Many fans attending the Toronto IndyCar race are not sim racing connoisseurs by any means, and have only heard of this niche genre through word of mouth while playing Forza on Xbox Live. It is disappointing that our favorite genre, and a genre that is supposedly on a “higher level” than a lot of mainstream racing games, will be publicly represented by a criminally outdated piece of work. If I was just some random guy strolling through the festivities at the IndyCar race in Toronto, and my first impression of a full-blown hardcore racing simulator looked like this, I would have absolutely no incentive to even investigate what this world has to offer. Sure, at one point in time it may have blown people away, but given how far technology has advanced, I may as well be playing Andretti Racing for the PSX.
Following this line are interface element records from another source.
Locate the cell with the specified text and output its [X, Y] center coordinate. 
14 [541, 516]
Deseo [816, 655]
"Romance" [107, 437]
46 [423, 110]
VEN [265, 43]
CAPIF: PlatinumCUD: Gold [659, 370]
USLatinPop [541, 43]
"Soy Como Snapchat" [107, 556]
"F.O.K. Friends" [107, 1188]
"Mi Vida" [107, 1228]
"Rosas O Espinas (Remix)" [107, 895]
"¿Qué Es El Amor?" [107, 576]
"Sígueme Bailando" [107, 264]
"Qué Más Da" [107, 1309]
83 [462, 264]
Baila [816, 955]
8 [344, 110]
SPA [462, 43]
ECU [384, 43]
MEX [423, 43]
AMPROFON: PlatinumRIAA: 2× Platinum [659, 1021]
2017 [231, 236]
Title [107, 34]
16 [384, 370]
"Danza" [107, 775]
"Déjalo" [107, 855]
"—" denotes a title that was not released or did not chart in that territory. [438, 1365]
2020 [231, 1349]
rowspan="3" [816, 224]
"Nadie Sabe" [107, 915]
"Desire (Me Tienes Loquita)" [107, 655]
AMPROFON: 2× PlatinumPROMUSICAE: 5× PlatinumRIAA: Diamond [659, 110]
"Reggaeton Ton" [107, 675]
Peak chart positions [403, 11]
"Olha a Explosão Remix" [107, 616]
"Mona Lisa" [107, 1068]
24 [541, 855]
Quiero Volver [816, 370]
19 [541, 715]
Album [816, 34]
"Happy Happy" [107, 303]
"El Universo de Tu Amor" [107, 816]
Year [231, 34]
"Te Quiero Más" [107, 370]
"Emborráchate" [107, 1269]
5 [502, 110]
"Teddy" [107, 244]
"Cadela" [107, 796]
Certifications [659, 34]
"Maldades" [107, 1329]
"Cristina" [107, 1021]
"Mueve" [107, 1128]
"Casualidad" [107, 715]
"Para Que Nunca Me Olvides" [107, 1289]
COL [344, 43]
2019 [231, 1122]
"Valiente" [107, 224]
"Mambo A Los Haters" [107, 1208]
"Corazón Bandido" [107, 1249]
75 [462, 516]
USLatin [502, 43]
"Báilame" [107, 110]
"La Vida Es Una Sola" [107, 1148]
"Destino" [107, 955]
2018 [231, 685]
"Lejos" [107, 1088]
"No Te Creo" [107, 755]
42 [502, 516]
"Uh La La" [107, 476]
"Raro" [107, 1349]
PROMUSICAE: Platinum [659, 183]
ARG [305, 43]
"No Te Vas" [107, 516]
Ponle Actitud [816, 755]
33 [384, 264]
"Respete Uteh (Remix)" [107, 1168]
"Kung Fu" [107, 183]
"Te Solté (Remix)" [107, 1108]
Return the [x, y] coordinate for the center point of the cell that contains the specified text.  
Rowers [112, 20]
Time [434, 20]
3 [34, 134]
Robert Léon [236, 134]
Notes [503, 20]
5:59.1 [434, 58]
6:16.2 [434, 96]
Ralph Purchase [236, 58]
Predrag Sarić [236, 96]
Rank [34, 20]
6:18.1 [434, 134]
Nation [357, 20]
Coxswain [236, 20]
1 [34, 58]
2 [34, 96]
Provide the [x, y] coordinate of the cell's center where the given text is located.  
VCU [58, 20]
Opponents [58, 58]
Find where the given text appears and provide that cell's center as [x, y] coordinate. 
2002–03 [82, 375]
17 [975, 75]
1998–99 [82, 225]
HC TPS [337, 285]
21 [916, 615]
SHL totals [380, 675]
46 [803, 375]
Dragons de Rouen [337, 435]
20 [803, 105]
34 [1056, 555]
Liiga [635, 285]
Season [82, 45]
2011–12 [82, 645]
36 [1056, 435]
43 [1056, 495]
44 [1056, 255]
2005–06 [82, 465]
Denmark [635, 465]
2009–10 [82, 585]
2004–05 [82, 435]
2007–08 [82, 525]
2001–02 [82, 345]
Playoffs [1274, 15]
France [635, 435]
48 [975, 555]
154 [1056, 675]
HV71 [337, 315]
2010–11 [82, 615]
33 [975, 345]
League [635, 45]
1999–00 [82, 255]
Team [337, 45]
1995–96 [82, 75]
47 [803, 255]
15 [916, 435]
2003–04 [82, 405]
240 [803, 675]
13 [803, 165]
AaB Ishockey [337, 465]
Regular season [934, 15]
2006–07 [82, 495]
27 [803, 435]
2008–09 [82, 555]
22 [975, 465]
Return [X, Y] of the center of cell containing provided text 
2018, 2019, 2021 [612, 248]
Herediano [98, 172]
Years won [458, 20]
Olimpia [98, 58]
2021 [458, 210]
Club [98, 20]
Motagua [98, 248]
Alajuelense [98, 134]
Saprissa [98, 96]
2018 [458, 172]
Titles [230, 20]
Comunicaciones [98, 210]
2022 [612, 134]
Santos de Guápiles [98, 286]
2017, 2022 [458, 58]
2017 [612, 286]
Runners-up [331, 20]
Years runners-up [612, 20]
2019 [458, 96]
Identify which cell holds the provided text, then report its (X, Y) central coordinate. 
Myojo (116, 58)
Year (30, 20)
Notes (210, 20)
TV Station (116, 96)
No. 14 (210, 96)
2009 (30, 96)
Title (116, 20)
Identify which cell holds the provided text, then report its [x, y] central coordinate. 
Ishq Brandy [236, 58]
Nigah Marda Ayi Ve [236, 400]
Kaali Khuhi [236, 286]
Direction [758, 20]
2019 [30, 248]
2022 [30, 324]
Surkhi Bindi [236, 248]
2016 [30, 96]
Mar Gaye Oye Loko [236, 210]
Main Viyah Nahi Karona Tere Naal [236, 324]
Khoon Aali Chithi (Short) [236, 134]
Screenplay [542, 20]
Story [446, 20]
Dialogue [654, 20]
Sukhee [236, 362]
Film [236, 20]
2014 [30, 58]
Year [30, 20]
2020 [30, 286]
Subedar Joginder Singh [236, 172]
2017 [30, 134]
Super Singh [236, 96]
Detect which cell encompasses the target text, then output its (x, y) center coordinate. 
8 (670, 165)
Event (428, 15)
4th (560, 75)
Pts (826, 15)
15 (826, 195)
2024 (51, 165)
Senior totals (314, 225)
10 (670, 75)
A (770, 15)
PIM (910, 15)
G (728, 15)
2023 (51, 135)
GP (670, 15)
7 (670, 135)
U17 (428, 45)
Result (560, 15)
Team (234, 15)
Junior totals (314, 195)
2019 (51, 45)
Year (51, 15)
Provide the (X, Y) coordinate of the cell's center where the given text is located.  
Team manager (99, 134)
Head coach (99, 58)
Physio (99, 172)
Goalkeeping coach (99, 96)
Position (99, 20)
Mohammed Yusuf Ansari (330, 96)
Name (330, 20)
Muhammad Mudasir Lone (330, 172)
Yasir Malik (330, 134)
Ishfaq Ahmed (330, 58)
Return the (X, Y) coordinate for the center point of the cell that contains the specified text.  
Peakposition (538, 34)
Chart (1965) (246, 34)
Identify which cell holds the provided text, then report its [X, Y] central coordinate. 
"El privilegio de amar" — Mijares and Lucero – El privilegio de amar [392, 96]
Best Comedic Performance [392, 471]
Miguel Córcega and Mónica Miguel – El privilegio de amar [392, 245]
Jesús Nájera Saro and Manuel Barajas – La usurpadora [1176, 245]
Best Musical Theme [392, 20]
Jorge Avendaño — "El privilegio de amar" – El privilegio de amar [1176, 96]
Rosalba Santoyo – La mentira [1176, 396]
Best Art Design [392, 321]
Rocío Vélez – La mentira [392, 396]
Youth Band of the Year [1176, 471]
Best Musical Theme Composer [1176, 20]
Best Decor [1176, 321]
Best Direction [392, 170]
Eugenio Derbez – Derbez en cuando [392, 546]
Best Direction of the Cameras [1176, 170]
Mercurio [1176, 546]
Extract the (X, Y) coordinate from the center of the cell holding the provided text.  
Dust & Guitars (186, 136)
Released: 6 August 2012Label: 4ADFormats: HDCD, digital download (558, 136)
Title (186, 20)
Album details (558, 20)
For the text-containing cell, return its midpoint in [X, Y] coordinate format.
It’s a mess, and this is an extremely poor way to promote sim racing to the masses. I’m obviously hoping these screenshots aren’t reflective of what the SimXperience setup will have to offer fans at the Honda Indy Toronto, but given the fact that the two most popular pieces of IDT branded content are available on the Steam Workshop – Long Beach and Toronto – I can safely say that they don’t look a whole lot better when the graphics are jacked up to modern levels. Even more unfortunate, once you dig past the primary pieces of third party content for rFactor 2 that everyone claims to love – I’m talking about the EGT mod, a couple of Virtua_LM tracks that have survived the conversion process, and the 1987 Celica GTO – this is what you’re actually getting with rFactor 2, and this is the reason the game hasn’t caught on in the way the original did. The teams who didn’t build something from the ground up, but rather quickly converted their old content and just sort of hoped it would fit into the new piece of software, this was the result.I can’t say I’m all that compelled to jump on rFactor 2 and run some laps around Long Beach or Toronto when it looks this poor.
As someone who’s slowly gaining more and more of an interest in IndyCar, it’s really shitty to amass a partially roster of IndyCar locales, only to discover how out-of-place they are in 2016. And this is what’s happening to the dwindling rFactor 2 userbase. They really want to like the software, and yes, there are a handful of cars and tracks that are 100% worth racing, so lets give credit where credit is due. But as you explore, and maybe build your rFactor 2 install around a theme – be it GT3 cars, or Indy Cars, or American Stock Cars… You run into situations like this, where beyond the initial layer of quality content pushed front and center in various news articles regarding the software, pulling back the curtains reveals a bunch of unflattering conversions and half-finished content. It’s extremely disappointing, because rFactor 2 can be an exceptional piece of software under the right circumstances, but this kind of content simply doesn’t do the game any favors whatsoever.